* **Supplied data**

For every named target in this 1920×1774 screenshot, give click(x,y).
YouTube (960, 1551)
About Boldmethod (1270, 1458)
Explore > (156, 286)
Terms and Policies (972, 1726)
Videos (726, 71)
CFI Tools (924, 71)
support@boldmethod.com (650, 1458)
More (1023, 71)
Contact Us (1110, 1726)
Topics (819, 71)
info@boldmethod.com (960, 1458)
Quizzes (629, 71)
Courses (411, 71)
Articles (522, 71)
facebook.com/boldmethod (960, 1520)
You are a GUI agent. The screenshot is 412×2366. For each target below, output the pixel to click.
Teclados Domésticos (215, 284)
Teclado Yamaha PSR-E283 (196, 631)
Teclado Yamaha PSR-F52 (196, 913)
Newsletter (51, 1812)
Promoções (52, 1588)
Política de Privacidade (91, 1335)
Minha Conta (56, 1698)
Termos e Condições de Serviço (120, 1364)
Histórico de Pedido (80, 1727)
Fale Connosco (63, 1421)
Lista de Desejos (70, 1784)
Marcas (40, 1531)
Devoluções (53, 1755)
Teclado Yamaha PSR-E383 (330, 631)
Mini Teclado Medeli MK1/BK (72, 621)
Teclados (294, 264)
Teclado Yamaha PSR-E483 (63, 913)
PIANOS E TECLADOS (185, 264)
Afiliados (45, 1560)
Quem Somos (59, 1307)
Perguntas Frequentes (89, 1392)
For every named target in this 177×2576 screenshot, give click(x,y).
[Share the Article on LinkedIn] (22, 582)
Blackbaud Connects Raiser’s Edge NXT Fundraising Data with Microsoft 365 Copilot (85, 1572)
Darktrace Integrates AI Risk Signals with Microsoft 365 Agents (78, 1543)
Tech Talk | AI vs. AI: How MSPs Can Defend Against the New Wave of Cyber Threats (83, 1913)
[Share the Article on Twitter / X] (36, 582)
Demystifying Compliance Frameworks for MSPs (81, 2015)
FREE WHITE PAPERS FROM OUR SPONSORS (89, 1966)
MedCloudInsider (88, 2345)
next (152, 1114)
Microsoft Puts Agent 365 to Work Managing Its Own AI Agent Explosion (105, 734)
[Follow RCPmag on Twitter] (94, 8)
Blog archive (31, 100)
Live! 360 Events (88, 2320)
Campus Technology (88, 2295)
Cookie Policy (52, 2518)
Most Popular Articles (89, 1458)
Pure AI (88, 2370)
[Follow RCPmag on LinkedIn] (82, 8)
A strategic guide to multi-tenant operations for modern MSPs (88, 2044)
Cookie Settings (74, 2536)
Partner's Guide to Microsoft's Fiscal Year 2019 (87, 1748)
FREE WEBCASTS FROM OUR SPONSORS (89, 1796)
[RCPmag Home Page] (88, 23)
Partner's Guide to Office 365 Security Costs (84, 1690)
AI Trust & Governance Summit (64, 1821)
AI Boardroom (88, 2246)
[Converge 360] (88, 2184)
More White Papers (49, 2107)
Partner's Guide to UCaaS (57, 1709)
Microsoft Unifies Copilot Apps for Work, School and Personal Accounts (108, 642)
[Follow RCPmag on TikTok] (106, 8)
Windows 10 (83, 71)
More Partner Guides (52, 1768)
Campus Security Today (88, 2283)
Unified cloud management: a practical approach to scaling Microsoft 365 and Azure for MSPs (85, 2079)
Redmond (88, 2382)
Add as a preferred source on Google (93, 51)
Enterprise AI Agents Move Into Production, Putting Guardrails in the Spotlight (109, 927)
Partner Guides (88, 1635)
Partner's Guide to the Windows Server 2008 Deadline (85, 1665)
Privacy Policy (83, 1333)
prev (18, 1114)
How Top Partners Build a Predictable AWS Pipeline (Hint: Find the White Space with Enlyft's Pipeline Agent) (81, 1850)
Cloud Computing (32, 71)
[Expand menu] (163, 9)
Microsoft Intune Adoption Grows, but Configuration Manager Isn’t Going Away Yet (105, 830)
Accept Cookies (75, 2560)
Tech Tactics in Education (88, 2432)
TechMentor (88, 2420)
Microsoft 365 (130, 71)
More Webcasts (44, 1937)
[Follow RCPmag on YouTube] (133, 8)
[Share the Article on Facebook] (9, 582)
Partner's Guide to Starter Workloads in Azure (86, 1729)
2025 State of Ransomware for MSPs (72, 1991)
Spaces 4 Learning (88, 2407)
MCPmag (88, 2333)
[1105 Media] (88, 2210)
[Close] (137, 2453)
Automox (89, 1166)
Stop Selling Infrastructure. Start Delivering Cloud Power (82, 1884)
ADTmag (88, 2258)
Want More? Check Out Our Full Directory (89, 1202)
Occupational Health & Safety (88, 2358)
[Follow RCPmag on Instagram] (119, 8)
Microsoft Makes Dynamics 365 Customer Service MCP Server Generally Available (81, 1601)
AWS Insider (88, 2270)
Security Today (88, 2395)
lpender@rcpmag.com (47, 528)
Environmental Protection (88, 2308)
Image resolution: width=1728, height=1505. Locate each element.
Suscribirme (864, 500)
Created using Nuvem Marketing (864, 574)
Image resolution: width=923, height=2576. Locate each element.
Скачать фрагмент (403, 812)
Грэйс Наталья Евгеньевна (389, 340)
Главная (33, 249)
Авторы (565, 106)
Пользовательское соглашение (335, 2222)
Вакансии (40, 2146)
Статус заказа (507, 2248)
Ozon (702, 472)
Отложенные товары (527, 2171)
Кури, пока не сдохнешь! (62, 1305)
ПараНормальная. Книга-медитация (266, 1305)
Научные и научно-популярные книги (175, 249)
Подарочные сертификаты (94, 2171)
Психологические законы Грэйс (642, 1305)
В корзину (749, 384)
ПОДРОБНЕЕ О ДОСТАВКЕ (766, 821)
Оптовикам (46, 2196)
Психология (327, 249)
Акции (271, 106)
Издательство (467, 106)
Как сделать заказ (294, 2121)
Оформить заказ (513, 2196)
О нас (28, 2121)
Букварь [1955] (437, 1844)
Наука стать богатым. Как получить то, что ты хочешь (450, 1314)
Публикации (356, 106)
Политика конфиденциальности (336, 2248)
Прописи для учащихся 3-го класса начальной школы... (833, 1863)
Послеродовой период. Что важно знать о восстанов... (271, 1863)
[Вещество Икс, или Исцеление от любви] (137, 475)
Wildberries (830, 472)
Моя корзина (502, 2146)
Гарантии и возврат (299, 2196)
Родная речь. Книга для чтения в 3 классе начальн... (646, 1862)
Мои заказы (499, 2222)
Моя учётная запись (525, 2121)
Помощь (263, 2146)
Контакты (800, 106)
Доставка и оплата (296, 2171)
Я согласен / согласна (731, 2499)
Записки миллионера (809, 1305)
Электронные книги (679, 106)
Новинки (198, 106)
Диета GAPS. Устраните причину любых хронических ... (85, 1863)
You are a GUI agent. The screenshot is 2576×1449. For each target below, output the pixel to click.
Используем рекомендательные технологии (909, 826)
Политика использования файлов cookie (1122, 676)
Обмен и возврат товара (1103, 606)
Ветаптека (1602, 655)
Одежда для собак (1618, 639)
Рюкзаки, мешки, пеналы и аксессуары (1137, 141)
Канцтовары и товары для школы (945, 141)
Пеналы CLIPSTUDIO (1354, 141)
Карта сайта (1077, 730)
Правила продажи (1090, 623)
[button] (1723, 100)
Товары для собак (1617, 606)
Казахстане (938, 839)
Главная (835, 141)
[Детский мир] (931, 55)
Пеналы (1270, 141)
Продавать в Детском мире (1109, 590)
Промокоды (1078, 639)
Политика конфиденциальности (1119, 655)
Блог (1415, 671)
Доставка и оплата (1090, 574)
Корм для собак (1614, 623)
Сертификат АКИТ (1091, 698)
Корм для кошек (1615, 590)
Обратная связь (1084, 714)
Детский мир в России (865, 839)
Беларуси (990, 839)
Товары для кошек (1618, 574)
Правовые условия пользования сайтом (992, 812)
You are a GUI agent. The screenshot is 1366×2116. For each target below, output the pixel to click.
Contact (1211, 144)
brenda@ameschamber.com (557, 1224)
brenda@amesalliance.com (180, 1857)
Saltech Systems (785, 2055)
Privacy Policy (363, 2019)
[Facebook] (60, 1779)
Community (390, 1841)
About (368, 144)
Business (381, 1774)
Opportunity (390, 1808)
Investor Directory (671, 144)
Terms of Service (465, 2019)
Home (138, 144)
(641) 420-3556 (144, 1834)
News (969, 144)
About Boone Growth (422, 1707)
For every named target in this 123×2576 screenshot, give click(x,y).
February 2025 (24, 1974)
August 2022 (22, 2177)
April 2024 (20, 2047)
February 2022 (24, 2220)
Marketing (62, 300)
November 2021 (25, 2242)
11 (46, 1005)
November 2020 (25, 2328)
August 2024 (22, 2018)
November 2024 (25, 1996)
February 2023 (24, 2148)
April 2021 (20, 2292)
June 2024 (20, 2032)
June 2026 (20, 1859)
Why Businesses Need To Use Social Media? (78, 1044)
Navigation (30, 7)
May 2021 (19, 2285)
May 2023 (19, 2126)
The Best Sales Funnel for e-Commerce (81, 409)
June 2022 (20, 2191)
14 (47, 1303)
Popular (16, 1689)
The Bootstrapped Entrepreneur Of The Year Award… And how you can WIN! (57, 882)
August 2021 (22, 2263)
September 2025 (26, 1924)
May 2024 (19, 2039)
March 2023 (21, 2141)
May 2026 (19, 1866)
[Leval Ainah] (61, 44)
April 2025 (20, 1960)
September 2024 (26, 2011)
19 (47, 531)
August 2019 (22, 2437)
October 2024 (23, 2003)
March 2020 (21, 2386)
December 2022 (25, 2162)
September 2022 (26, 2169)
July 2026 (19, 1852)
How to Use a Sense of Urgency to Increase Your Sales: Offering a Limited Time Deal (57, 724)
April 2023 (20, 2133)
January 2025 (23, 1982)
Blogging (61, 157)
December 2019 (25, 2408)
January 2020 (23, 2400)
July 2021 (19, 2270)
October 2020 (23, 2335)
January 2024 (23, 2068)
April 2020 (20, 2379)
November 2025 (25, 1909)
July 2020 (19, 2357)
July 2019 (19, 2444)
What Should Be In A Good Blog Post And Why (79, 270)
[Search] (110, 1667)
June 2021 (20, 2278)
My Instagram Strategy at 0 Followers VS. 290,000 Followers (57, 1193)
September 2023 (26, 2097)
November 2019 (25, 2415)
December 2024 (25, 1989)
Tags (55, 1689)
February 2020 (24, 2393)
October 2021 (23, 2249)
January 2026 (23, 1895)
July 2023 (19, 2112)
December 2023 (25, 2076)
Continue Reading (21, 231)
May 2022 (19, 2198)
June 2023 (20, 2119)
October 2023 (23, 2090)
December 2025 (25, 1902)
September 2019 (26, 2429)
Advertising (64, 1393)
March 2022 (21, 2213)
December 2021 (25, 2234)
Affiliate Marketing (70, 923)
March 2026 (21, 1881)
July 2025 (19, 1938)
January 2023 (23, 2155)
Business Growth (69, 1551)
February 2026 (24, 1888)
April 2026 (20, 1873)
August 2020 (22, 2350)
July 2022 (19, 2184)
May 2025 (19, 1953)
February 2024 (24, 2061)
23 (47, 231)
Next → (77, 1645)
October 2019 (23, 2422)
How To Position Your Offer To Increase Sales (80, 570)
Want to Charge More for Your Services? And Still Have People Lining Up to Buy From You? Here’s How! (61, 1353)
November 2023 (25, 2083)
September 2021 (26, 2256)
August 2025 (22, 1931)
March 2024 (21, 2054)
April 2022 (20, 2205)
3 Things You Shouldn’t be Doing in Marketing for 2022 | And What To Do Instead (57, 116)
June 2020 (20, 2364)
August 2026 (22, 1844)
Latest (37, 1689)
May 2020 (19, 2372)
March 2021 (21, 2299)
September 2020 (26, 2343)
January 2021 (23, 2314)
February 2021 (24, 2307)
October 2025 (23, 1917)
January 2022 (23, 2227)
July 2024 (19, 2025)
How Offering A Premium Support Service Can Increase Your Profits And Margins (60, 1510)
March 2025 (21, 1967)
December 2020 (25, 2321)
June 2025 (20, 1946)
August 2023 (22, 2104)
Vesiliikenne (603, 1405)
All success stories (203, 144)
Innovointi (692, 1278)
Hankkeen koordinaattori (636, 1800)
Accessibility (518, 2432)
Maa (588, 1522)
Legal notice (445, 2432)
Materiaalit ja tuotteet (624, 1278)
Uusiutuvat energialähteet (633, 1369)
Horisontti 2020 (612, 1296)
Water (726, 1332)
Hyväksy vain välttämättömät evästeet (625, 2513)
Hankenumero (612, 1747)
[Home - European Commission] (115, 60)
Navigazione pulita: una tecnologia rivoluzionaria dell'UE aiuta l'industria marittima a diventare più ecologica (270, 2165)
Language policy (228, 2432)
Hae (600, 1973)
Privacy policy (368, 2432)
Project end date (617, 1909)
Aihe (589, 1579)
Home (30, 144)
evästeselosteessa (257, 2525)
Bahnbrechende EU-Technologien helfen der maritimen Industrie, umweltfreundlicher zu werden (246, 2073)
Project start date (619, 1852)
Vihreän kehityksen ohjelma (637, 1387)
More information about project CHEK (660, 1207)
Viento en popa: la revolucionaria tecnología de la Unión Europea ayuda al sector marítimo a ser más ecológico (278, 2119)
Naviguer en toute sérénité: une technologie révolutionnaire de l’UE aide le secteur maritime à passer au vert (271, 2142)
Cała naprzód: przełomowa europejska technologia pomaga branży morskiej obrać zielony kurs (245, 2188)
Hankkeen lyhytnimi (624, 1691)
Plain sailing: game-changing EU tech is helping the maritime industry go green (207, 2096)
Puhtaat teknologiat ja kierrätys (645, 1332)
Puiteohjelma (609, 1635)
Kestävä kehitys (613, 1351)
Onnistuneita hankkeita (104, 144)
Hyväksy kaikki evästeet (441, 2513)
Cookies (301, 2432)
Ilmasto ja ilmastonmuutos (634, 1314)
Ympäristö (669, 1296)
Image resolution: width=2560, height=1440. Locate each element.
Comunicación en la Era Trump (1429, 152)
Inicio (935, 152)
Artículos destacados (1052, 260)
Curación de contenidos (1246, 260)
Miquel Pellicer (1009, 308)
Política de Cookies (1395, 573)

* **Task to complete**
Among the records above, extract exactly the lines from the line with "About Boldmethod (1270, 1458)" to the line with "You are a GUI agent. The screenshot is 412×2366.", both lines included, and leave out the rest.

* **Result of the exercise**
About Boldmethod (1270, 1458)
Explore > (156, 286)
Terms and Policies (972, 1726)
Videos (726, 71)
CFI Tools (924, 71)
support@boldmethod.com (650, 1458)
More (1023, 71)
Contact Us (1110, 1726)
Topics (819, 71)
info@boldmethod.com (960, 1458)
Quizzes (629, 71)
Courses (411, 71)
Articles (522, 71)
facebook.com/boldmethod (960, 1520)
You are a GUI agent. The screenshot is 412×2366. For each target below, output the pixel to click.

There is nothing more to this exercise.